Return every line in the entries below where the word "three" shows up.

Record extracts:
BEGIN

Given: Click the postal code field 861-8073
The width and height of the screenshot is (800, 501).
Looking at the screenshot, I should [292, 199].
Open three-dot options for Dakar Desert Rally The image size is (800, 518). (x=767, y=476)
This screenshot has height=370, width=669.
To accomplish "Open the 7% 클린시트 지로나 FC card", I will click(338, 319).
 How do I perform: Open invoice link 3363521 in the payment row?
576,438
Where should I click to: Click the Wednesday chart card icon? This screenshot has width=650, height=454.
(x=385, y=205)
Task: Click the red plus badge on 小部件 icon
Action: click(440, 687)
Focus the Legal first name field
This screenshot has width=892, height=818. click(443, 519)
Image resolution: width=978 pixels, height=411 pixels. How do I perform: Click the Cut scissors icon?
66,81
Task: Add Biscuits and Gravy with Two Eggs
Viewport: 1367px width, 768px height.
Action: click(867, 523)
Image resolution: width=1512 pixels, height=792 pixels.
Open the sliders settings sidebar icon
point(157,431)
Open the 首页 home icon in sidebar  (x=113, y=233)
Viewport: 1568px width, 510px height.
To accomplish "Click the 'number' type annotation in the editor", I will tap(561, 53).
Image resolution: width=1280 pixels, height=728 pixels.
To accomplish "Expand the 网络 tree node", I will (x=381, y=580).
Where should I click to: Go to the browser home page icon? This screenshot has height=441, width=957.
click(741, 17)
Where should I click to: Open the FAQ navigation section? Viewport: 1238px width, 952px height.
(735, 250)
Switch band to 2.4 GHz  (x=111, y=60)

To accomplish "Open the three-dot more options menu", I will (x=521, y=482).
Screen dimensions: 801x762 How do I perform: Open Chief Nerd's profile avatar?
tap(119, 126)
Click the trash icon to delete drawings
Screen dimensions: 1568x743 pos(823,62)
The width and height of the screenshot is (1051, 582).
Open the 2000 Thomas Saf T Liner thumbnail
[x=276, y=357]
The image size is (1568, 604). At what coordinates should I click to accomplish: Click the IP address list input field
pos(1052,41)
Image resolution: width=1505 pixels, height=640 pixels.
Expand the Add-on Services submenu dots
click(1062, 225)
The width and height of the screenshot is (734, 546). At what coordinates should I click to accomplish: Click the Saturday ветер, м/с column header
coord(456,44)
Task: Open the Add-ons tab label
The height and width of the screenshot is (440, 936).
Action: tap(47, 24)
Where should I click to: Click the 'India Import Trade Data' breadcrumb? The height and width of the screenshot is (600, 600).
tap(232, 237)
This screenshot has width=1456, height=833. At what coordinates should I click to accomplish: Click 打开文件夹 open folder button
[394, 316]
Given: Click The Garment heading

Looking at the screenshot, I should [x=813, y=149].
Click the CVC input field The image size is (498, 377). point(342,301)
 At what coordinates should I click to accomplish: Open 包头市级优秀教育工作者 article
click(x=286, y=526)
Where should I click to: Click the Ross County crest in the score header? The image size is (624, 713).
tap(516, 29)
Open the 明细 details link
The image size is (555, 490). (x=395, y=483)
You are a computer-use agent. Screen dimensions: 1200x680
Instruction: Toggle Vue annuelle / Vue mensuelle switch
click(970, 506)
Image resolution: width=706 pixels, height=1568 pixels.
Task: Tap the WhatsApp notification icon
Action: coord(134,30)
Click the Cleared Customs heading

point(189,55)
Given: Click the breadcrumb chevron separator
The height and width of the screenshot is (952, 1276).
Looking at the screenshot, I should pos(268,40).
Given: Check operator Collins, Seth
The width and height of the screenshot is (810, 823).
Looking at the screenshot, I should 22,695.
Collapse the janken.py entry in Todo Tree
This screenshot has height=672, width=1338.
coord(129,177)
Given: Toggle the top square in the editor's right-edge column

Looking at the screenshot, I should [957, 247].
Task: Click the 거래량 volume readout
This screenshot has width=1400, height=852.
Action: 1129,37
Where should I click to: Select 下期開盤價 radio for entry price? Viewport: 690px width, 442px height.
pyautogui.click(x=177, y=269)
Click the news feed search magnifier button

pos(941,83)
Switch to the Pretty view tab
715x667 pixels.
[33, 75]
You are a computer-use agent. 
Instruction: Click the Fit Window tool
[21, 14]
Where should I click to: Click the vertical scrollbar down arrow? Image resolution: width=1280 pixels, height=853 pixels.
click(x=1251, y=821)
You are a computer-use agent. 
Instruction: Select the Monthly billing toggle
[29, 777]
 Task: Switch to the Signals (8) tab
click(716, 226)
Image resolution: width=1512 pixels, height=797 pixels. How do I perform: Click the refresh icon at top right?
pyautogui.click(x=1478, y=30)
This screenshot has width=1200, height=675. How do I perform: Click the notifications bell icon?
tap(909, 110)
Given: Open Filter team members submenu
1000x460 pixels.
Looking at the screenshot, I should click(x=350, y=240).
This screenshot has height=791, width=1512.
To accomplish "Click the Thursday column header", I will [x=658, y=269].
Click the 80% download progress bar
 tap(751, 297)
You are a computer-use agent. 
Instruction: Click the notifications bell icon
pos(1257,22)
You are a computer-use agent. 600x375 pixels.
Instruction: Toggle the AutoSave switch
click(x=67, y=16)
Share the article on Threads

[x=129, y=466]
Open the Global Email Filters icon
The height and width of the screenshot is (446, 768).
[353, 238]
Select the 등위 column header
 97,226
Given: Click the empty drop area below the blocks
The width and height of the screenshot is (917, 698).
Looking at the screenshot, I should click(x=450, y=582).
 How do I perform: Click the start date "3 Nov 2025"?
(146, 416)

END

Task answer:
Open three-dot options for Dakar Desert Rally The image size is (800, 518). (x=767, y=476)
To accomplish "Open the three-dot more options menu", I will (x=521, y=482).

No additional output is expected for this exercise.